While I’m not always open to alterations to the original source material, Vaughn adds so much more to the story that manages to enhance the characters and the climax completely making it much more gory, much more interesting and even serves us up a pre-showdown Hitgirl carnage sequence involving a pair of night vision goggles that was three kinds of exciting. “Kick Ass” is definitely a serviceable two hours if you want a depature from the doldrums of the superhero sub-genre. Like most comic book adaptations, in an attempt to build his own sort of precedence, director Matthew Vaughn detracts from the original source material to comprise an uneven superhero movie that’s fifty percent a spoof in the vein of “Shaun of the Dead,” and then suddenly reverts in to a full on superhero film with our characters, whom we’re told are just stupid individuals, are able to do fantastic things like fly in front of a building with a jet pack without even being noticed and without falling.

“Kick Ass” from Mark Millar was a lot more than just people dressing up in costumes and fighting crime, it was about people seeking relevance in a world where they would ultimately be mere blips on a television screen. Dave Lizewski is a boy who has nothing to offer and by the end of his adventure where lives have been taken, he still has nothing to offer and accomplished nothing. Even with social networking and the internet, Millar makes it clear these people mean nothing in the end, and just chronicled these characters struggles to be noticed and admired for just living out a stupid fantasy. “Kick Ass” avoids that message and just outright dives head first in to superhero mumbo jumbo contradicting its alleged spoof of the genre in the first place.
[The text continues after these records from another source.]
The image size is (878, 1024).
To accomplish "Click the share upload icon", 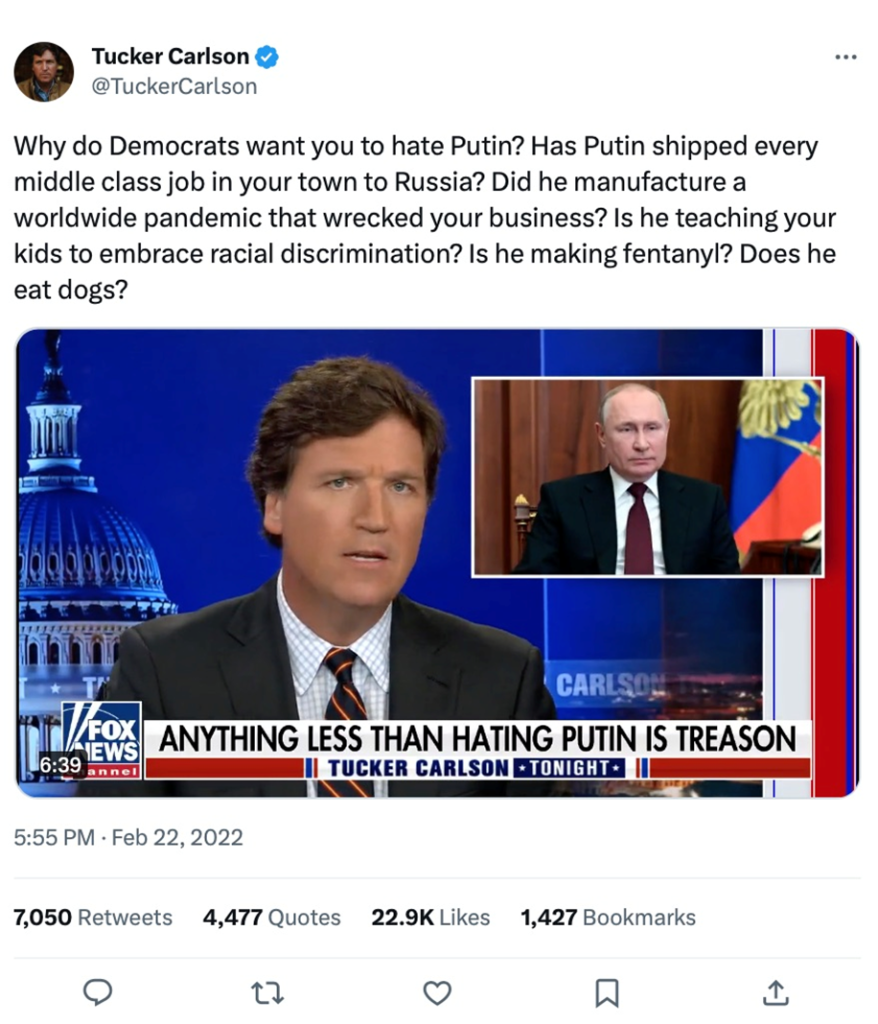I will 776,992.
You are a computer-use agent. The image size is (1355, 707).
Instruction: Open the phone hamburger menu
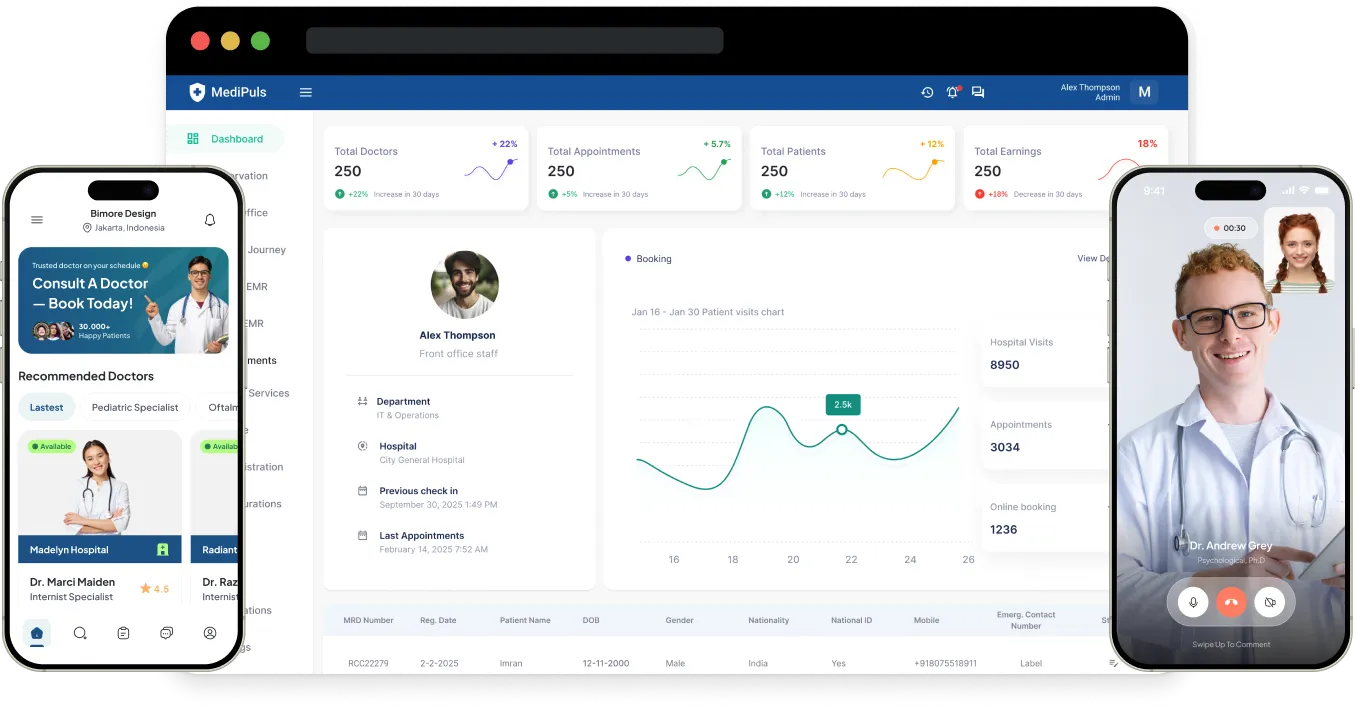tap(37, 220)
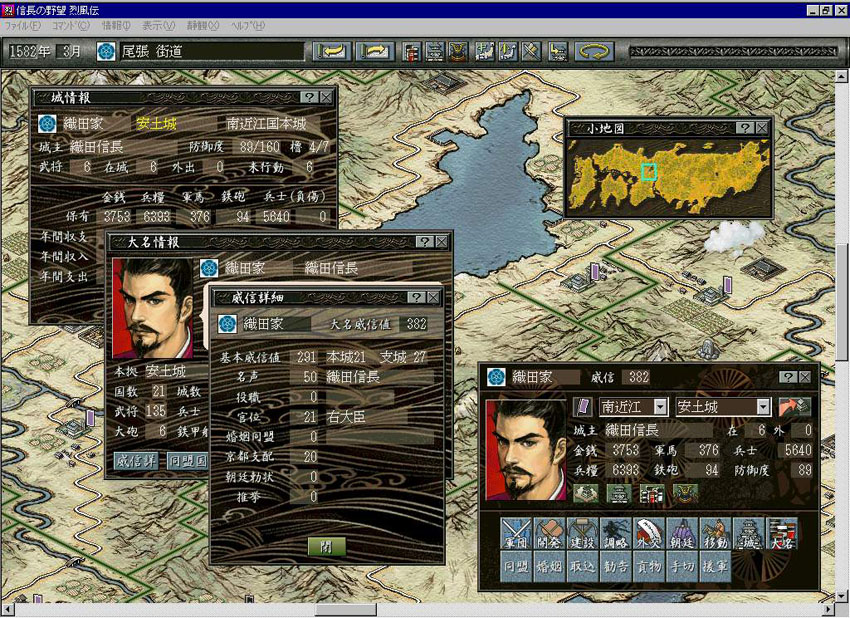Expand the 安土城 castle dropdown
Screen dimensions: 850x618
pyautogui.click(x=764, y=407)
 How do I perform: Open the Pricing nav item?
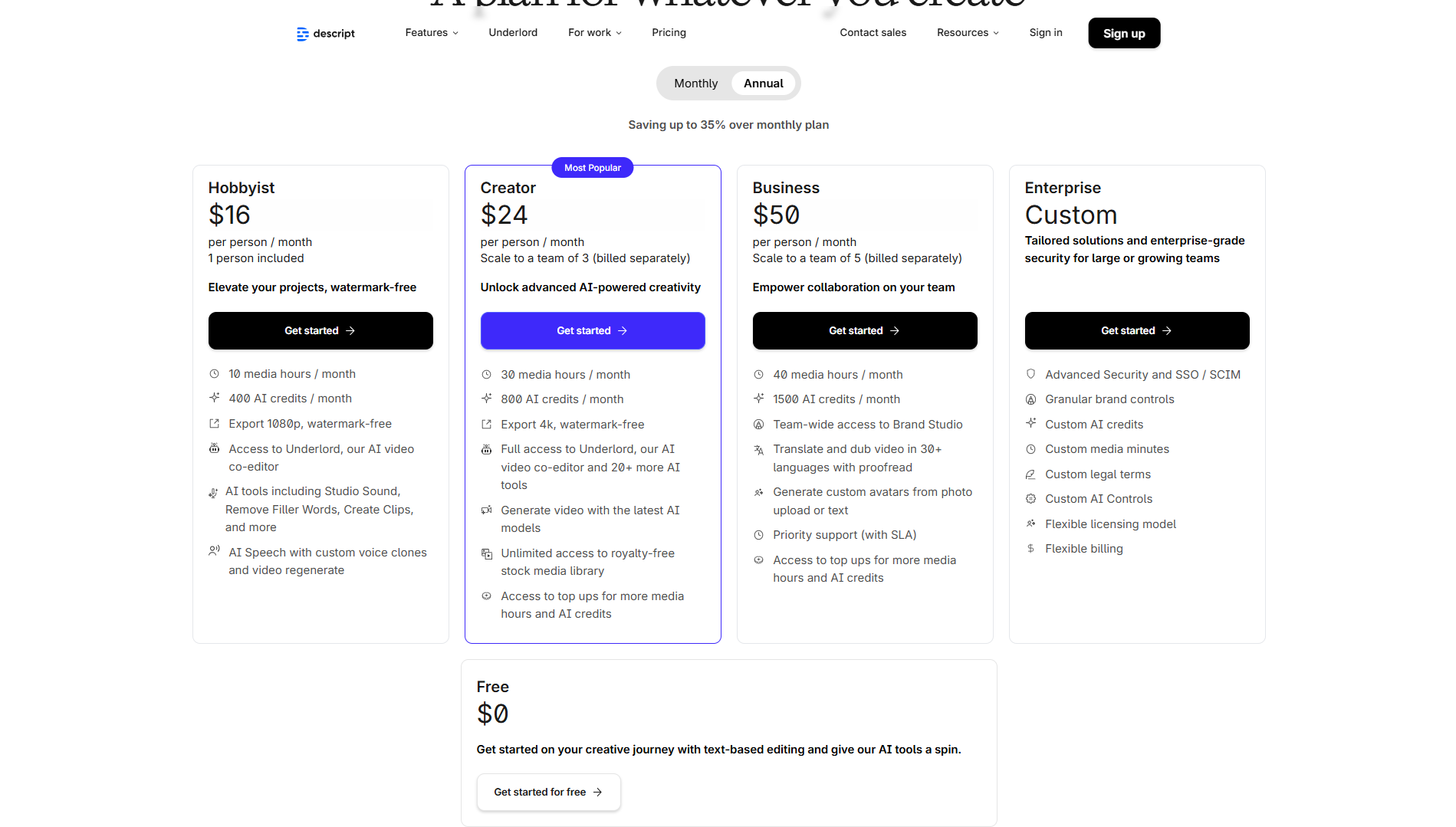click(x=669, y=33)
So ultimately the movie feels very uneven and never quite manages to achieve what it sets out to do in the first place while all the while abandoning Millar’s whole anarchic atmosphere and lets these characters off way too easily in the end promoting the alleged message it’s trying to downplay. As for Nicolas Cage, the man seriously needs an acting class or two because I never quite understood why he’s in this movie in the first place and he basically adds nothing to the whole narrative. Every single time he’s on screen he drags down the pacing and his impression of Adam West is just cheesy and ruins the whole dynamic between him and Hitgirl with extreme force. I couldn’t believe it but the demise of his character was the best moment of the whole movie. Like almost every comic book adaptation, “Kick Ass” misses the whole point of the original series. For what it is it’s a serviceable two hours with some entertaining moments, but otherwise “Kick Ass” is fairly forgettable. How does Nic Cage keep getting work?